Gestern

Ringelegängele

Als ich damals meine Eltern kennen lernte, war mein Vater drei mal so alt wie ich. Ungefähr jedenfalls. Wenn sie nicht wollten, dass ich sie verstand, sprachen sie französisch oder englisch. Meist aber doch glücklicherweise deutsch. Manche Worte hingegen gehörten unserer Familie auch ganz allein und ich werde mich hüten, sie hier preiszugeben. Ringelegängele gehört glücklicherweise nicht dazu.

Sie hatten sich wohl verlaufen, ihr und sein Finger verhakten sich fast auf dem viel zu kleinen Stadtplan, während ihre Füße weitertrippelten, ohne so recht zu wissen wohin. Ich sah ihr Torkeln schon von Ferne und wich bogenförmig aus, nicht aber ohne Fetzen der angeregten Diskussion ans linke Ohr geliefert zu bekommen. Und z’mitts in den Satzfragmenten ganz unverhofft ein Ringelegängele. Von ihr ärgerlich gezischt, von ihm schnaubend vernommen: Ein einziges Ringelegängele, was sie da zusammenliefen.

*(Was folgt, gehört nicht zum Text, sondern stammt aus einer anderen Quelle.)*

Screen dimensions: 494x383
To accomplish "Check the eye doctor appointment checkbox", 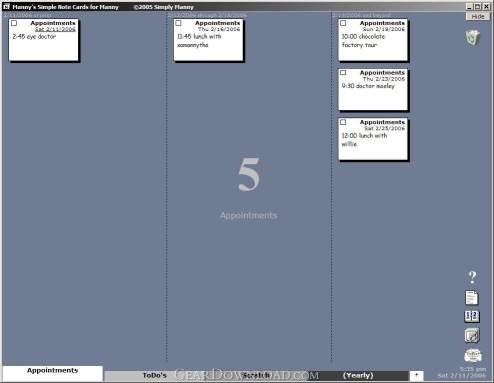I will click(14, 23).
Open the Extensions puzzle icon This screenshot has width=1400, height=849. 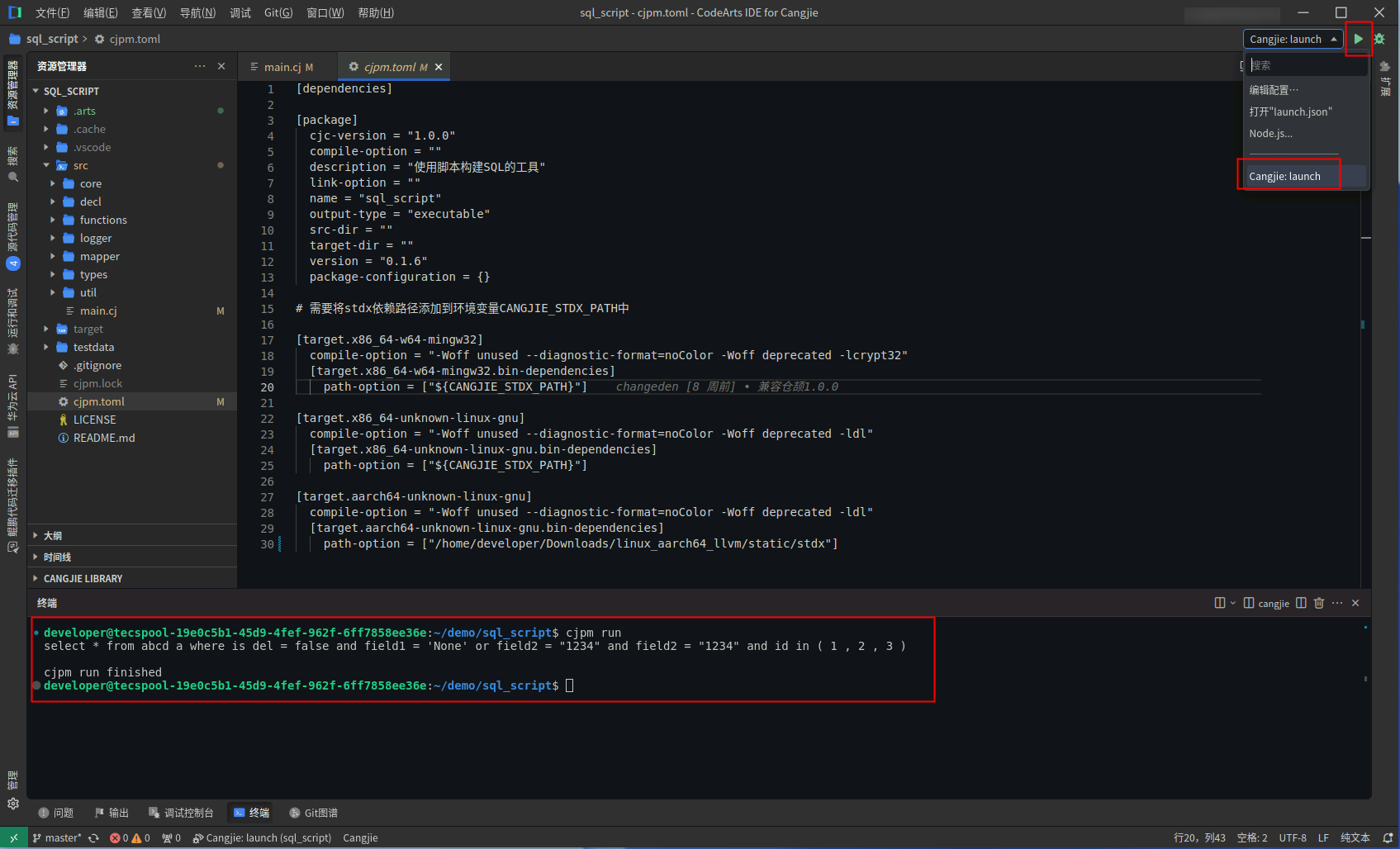[x=1385, y=67]
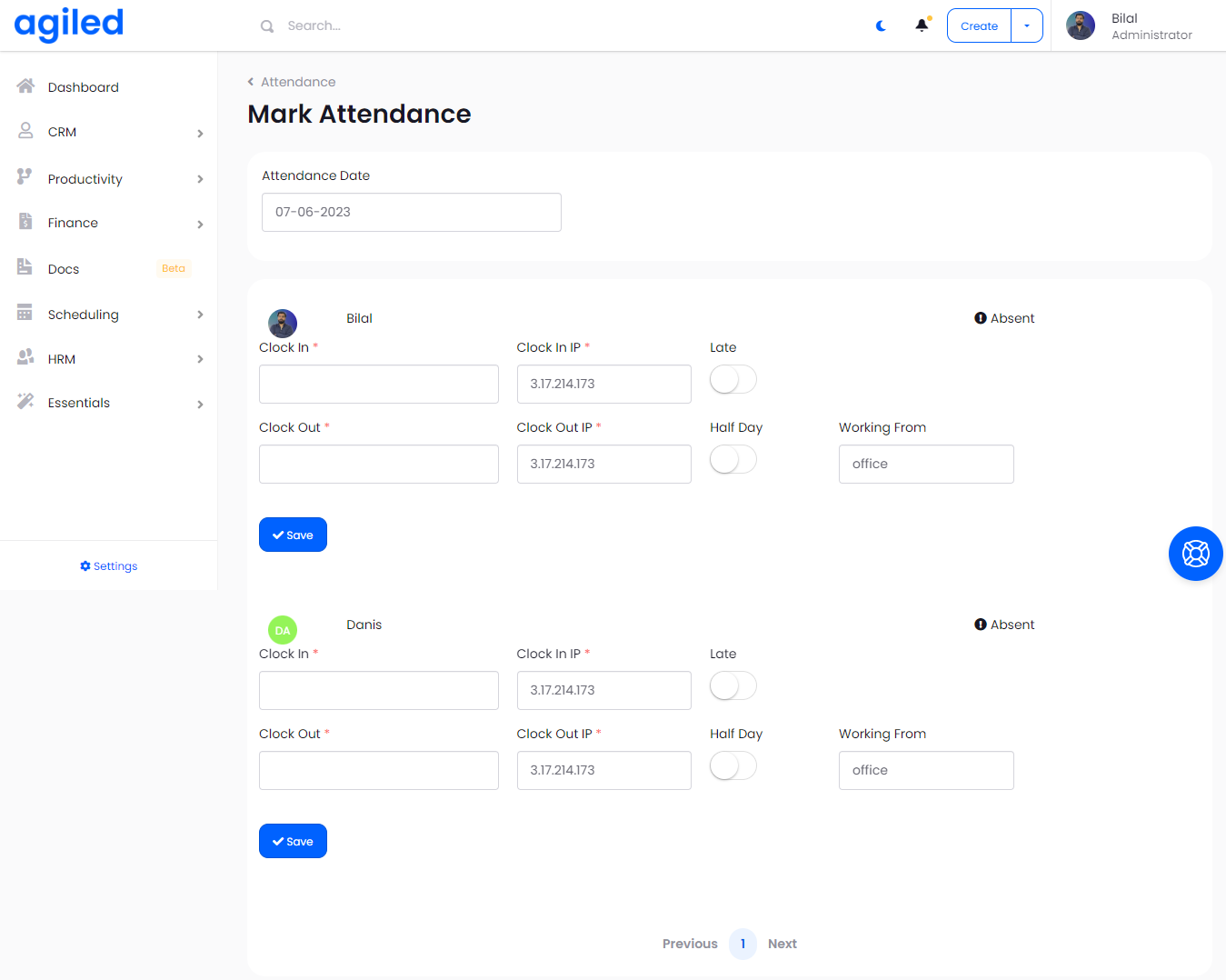The image size is (1226, 980).
Task: Click the help lifebuoy floating icon
Action: [x=1195, y=554]
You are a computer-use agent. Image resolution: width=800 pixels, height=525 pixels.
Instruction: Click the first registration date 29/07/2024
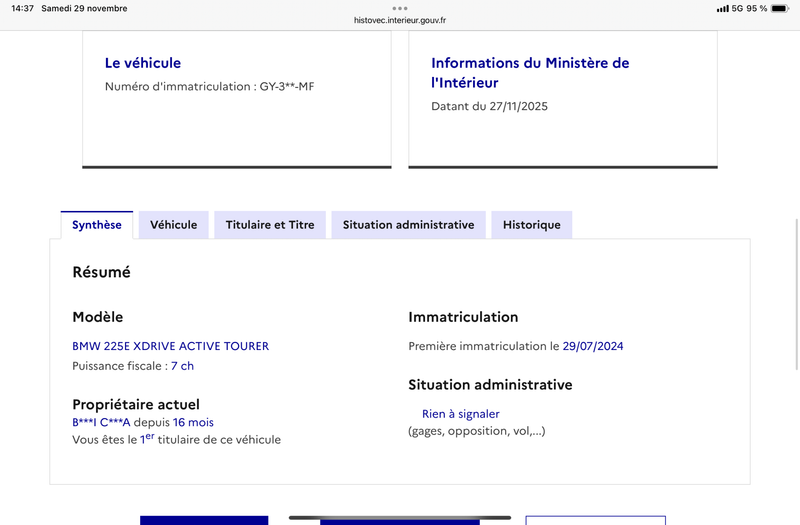click(593, 346)
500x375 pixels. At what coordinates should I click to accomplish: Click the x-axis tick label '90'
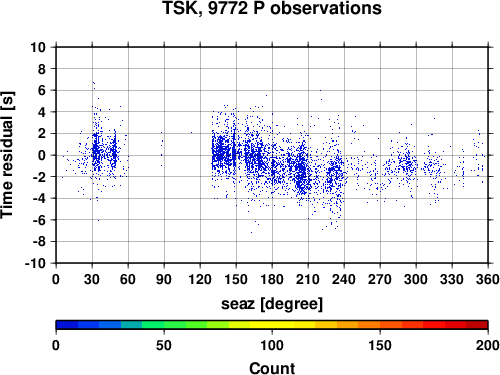click(x=164, y=279)
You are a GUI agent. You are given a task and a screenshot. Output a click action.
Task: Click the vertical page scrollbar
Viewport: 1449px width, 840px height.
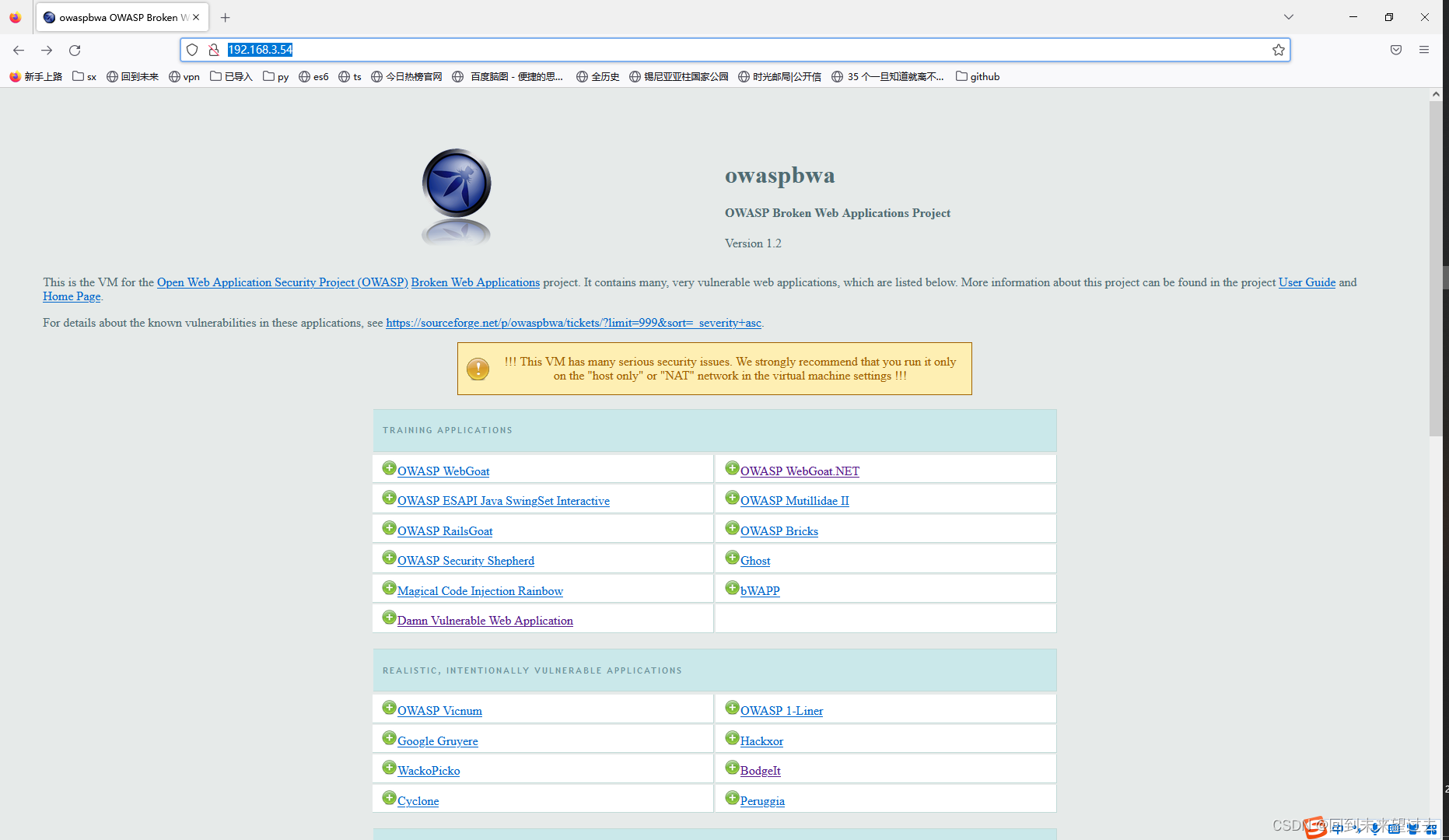(x=1436, y=233)
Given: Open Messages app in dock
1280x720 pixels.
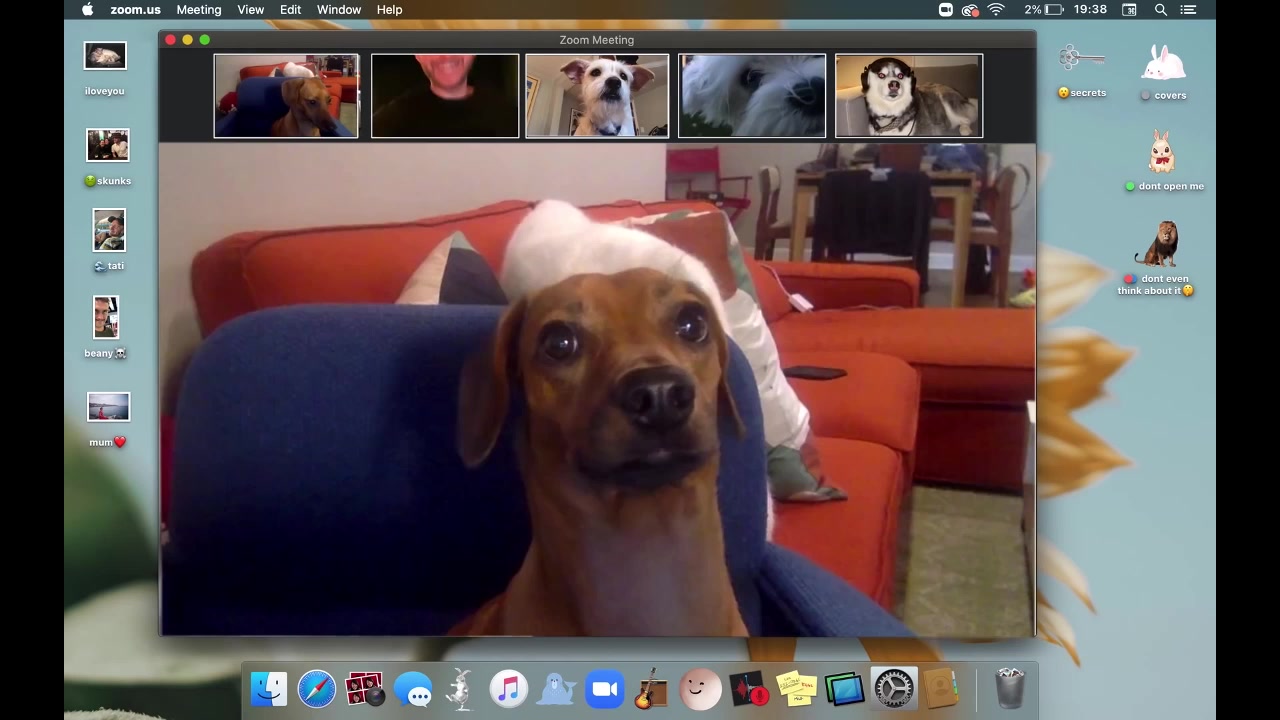Looking at the screenshot, I should (412, 689).
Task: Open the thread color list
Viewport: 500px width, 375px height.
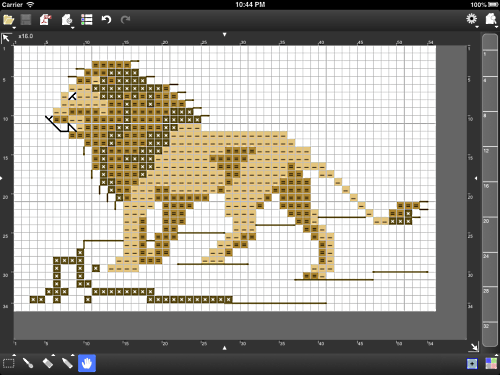Action: (86, 20)
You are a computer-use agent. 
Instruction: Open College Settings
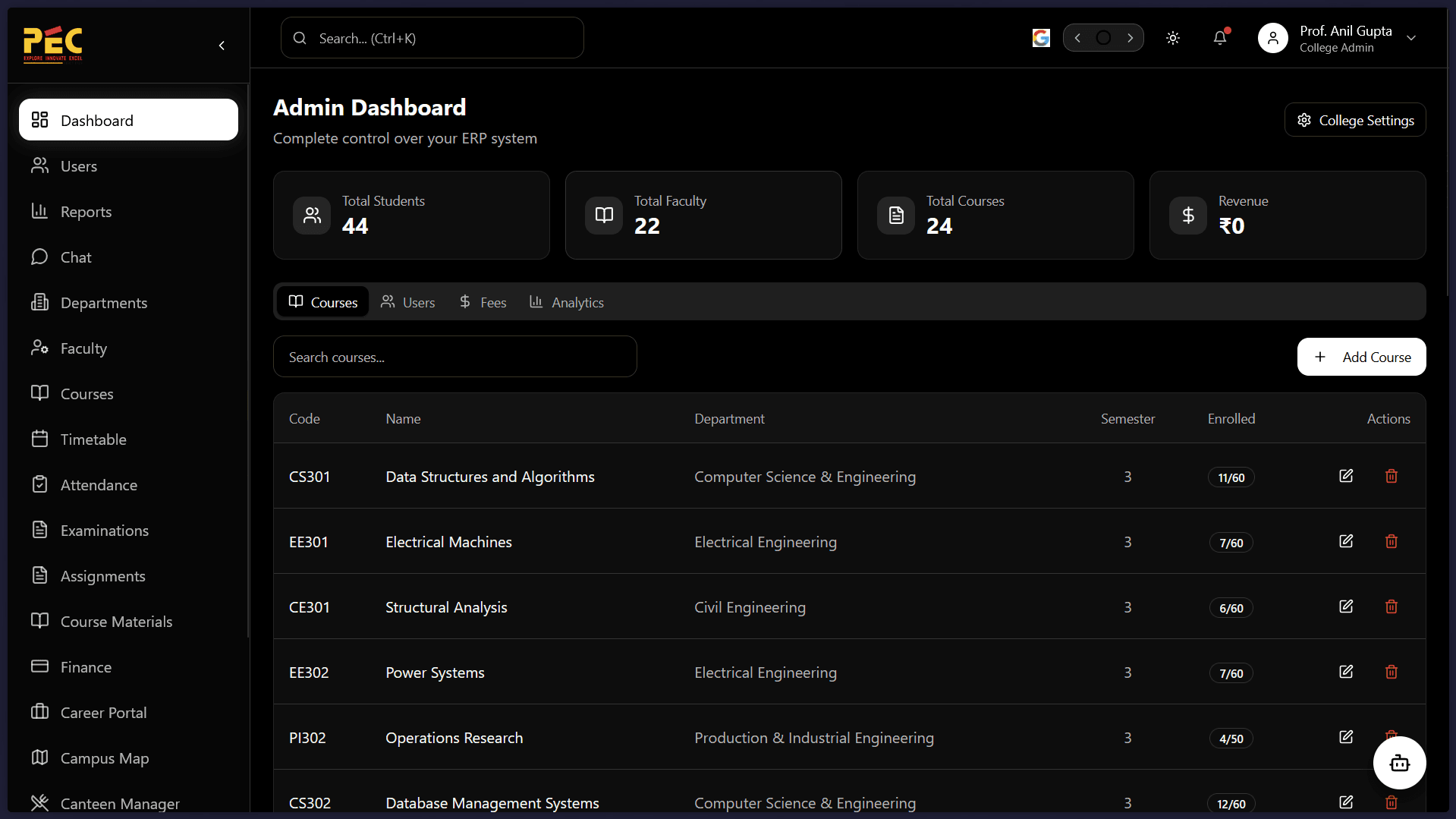point(1354,119)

Im Weiterfahren nuckelte ich mir den Wort-Schatz nochmals aus den Tiefen meines Gehörgangs und stopfte ihn mir beim erneuten Anblick unwillkürlich tief in den Mundraum. Zwischen Zunge und Gaumen entfaltete er sodann, großzügig eingespeichelt und vermittels der Zungenmuskulatur und ein wenig Geschick genießerisch um die eigene Achse gedreht, den verführerischen Geschmack wohltuender Heimaterde. Und zwischen den fruchtbar-feuchten Krumen die Erinnerung alpenbezwingungender Serpentinen, die sich in meine Zahnzwischenräume wand, mir die Mundwinkel unwillkürlich spreizend.

Gelage

One sip at a time

Noch einzeln lächelten wir über seinen Vertrag von Calvados, der ein Freudscher war, lachten uns jeder einen Brottrunk zum Frühstück. Er vertrug kaum einen Schluck und barg seine hohe Stirn im Anschluss und für den Rest des Tages unter dem vorzugsweise schattenspendenden Schild. Schutz bot es dennoch zu wenig und so erläuterte er maßstabsgetreu die Architektur von Stadt und Intellekt. Die der Emotion ließ er, erfahren in Konversation und ihren Tücken, aus. Die Angst vor der Stille teilten wir da bereits, es unbewusst genießend dem anderen ins Hosenbein zu grinsen.

Durch meine hervorblitzenden Zahnschmelz mutig geworden, wickelte er auch andere meiner Ängste aus, eruierte die Grenzen meines Muts lüstern aber behutsam. Gemeinsam scherzten wir über die perforierten Küstenlinien meines Verstands, kicherten ob der geradezu obszön geformten Ausbuchtung meiner Hoffnung. Sein Mund aus Krähenfüßen schluckte Wahrheiten wie warme Milch mit Honig. Am Liebsten abends, nur vom Mond bezeugt. Gleich Nesseln aber bewegten Nachrichten von Feindseligkeit und Missgunst seinen Speichel noch am Gaumen zur Rückkehr

Mitunter hatte ich Tränen übrig, die wir uns auch dann noch teilten, als das Leben unser Lächeln mittels Hasenscharten entzweite. Ich verschleierte meinen Bizeps noch Jahre danach konsequent bei jeder Konversation mit Geschlechtsgenossinnen, betucht nannte mich keine und zur Gebärdensprache fehlte mir die Verve. Er blieb dem Mond treu und ging nur tagsüber mit Fremden, nachts aber beatmete er weiterhin meine Fußsohlen, besprach mein Rückgrat mit blanchierten Moosgummiperlen. Alleine meiner Rippen Echo blieb schwach und die Morgen danach waren still.

Eines Mittags aber überraschte mich beim traditionellen Serviettenfalten eine Botschaft in Braille. Mondgezeugt, ein Lächeln erwirkend, dass von den Fingerkuppen, über Ellbogen und Schultern erst in die Mulden unterhalb des Halses und dann meinen Rachen empor kroch. Schüchtern die Muskeln am Wegrand erweichend und schließlich meinen Lippen ein Ja abtrotzend. Und einen Schluck Calvados.